Knowledge of general chromatin architecture has greatly expanded in recent years due to the broad application of classical and novel techniques to map TF binding sites, histone modifications, and chromatin accessibility. Mapping of TF binding sites and histone modifications is typically done using chromatin immunoprecipitation (ChIP) or related techniques such as DamID, which are discussed in more detail in Chapter 8. Most of the techniques to map chromatin accessibility make use of the fact that regulatory sites and the short DNA linkers connecting nucleosomes are more sensitive to nuclease digestion by micrococcal nuclease (MNase) or DNase I, each of which has distinct cleavage patterns that provide a different view of chromatin structure [10]. MNase cuts preferentially in linker regions between nucleosome and it is therefore typically used to map the positions of nucleosomes. On the other hand, DNaseI also cuts DNA associated with nucleosomes, when used at higher concentrations, and its cleavage pattern therefore typifies general chromatin accessibility. Another approach to identify regions of open chromatin, formaldehyde-assisted isolation of regulatory elements (FAIRE), has also been described [11]. This method exploits the property that fragmented DNA that is highly crosslinked to histones after formaldehyde treatment (i.e. closed chromatin) can be separated from DNA with a low degree of crosslinking (i.e. open chromatin) by phenol extraction.
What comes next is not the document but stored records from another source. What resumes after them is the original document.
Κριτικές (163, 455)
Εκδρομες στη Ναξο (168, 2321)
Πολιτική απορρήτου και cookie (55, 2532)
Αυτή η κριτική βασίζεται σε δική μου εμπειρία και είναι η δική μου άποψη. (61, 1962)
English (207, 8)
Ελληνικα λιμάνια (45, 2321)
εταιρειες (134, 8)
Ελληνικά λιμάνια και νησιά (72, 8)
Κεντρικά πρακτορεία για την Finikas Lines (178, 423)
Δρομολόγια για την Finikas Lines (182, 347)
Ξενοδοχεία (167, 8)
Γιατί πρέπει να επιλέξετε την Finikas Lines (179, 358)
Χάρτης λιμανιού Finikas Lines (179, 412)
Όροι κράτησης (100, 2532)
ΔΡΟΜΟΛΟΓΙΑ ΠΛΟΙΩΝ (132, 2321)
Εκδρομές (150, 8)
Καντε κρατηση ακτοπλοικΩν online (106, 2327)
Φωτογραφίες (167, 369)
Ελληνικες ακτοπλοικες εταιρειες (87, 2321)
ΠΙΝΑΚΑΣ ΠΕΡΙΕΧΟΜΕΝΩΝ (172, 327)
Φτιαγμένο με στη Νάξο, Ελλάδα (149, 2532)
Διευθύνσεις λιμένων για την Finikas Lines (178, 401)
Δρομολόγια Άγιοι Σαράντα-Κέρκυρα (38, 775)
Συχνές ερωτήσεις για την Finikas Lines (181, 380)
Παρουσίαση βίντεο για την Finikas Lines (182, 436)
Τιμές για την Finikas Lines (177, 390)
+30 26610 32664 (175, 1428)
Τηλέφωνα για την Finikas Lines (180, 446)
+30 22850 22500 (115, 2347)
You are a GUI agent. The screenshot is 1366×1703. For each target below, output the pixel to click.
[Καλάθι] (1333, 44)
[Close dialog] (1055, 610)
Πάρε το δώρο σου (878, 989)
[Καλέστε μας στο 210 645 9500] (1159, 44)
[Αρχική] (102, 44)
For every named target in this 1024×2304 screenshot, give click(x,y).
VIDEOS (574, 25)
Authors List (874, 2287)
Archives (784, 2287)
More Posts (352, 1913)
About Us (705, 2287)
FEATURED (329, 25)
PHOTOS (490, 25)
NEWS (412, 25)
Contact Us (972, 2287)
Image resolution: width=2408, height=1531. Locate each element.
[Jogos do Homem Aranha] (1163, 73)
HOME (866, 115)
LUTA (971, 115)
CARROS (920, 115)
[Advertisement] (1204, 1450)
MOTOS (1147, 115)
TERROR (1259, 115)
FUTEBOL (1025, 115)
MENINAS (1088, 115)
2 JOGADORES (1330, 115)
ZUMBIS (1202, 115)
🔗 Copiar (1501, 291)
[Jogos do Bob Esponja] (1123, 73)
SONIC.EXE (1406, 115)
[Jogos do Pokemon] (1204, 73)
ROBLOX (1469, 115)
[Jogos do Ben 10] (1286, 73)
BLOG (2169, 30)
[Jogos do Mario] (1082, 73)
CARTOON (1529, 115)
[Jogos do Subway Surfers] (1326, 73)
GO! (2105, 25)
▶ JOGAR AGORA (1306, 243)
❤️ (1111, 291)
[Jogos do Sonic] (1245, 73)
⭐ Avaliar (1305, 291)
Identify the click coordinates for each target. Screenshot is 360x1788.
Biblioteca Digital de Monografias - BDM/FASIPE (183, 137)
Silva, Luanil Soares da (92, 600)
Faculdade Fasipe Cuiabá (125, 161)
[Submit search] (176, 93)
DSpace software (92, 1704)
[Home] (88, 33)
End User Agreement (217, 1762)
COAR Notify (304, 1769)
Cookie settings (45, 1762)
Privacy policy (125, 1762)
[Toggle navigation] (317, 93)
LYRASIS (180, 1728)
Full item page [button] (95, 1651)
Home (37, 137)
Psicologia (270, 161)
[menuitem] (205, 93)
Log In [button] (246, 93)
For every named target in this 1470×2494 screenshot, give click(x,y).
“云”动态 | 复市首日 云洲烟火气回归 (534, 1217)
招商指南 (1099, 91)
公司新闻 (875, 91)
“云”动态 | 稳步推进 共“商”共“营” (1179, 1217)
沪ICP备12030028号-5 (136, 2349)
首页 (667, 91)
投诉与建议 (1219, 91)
Advances in microarray and sequencing technology have made it possible to apply these various methods to create genome-wide maps of nucleosome occupancy [1215], potential regulatory sites [16, 17], as well as patterns of histone modifications and TF binding [1823]. A common observation in these studies is that active promoters and distal regulatory elements such as enhancers are associated with regions of open chromatin and enriched for bound TFs and their coregulators, underscoring that transcriptional regulation is universally linked to chromatin remodelling. These studies have also provided an unprecedented view of the higher-order structure of the genome, where broad domains of more accessible chromatin (i.e. euchromatin) alternate with regions that are less accessible to the transcription machinery (i.e. heterochromatin). It should be noted, though, that these techniques provide only a snapshot of the chromatin structure at the time of fixation and while many regulatory regions may appear stable, several lines of evidence suggest that remodelling is in fact a highly dynamic and continuously ongoing process. For example, nucleosomes found in yeast promoters exchange more rapidly than nucleosomes located in gene bodies [24, 25] and FRAP (fluorescence recovery after photobleaching) studies suggest that many TFs only transiently interact with DNA in vivo, even at active promoters [2629]. Thus, chromosomal domains and regulatory regions with apparently stable chromatin are likely in a dynamic equilibrium between competing forces, the balance of which ultimately determines the degree of DNA accessibility [8].

Following a brief introduction into the types of CM involved in chromatin remodelling, this chapter will highlight how TFs can regulate gene expression by recruiting these coregulators to orchestrate changes in the chromatin state, and in turn, how chromatin can affect TF target recognition and binding. Then, I will discuss how these dynamic and antagonistic forces may be coordinated to organize chromatin and direct transcription at specific locations in the genome. Other recent reviews that consider these and related topics include [3033], as well as Chapters 10 and 12 in this volume, which specifically consider TF–nucleosome interactions, and the auxiliary domains of TFs that mediate many of these functions, respectively. This chapter also contains a Glossary at the end which provides an overview of key terminology used throughout.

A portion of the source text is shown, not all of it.